→ Dataset content:

%%

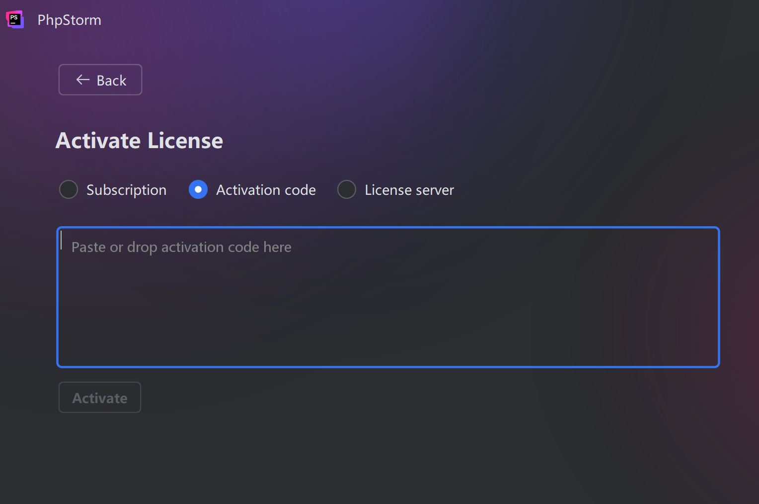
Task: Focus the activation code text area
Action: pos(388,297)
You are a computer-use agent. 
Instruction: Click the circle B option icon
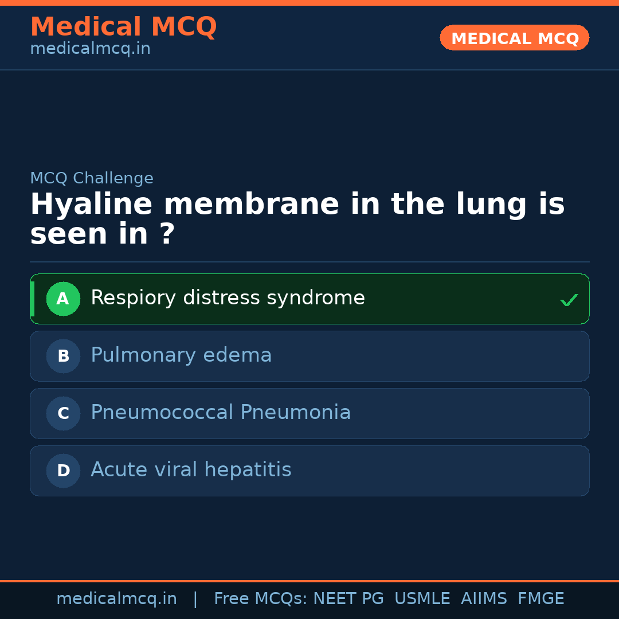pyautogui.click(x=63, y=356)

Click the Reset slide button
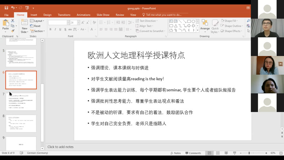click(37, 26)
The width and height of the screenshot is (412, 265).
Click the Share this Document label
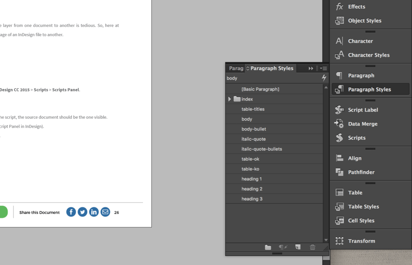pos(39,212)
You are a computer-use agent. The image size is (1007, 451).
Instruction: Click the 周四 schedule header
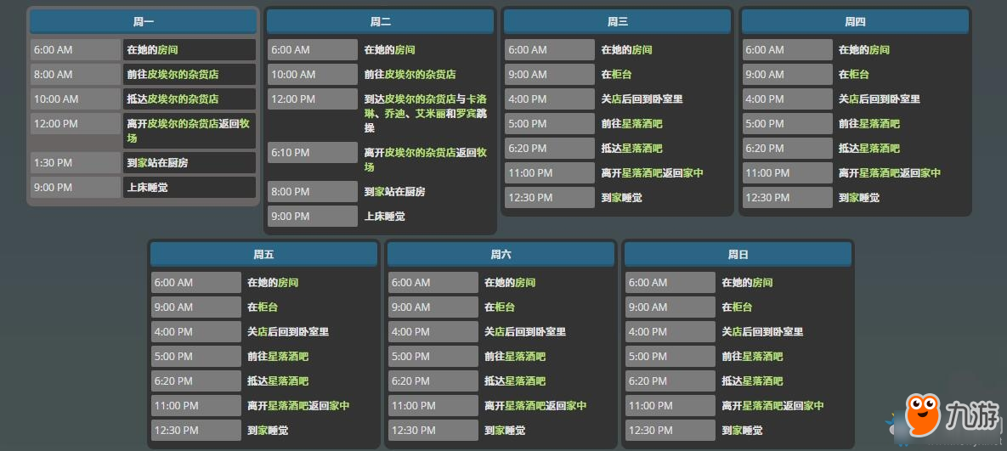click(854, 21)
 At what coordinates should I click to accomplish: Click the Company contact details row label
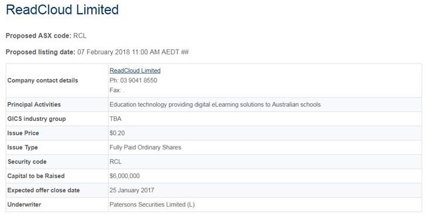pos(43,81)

%%
%%

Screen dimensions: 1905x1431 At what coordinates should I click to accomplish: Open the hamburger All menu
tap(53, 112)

%%

→ Directions for this task: Scan the material above for the word "computer". Copy each line where it occurs.

→ Task response:
You are a computer-use agent. 
You are a computer-use agent. The image size is (1007, 451).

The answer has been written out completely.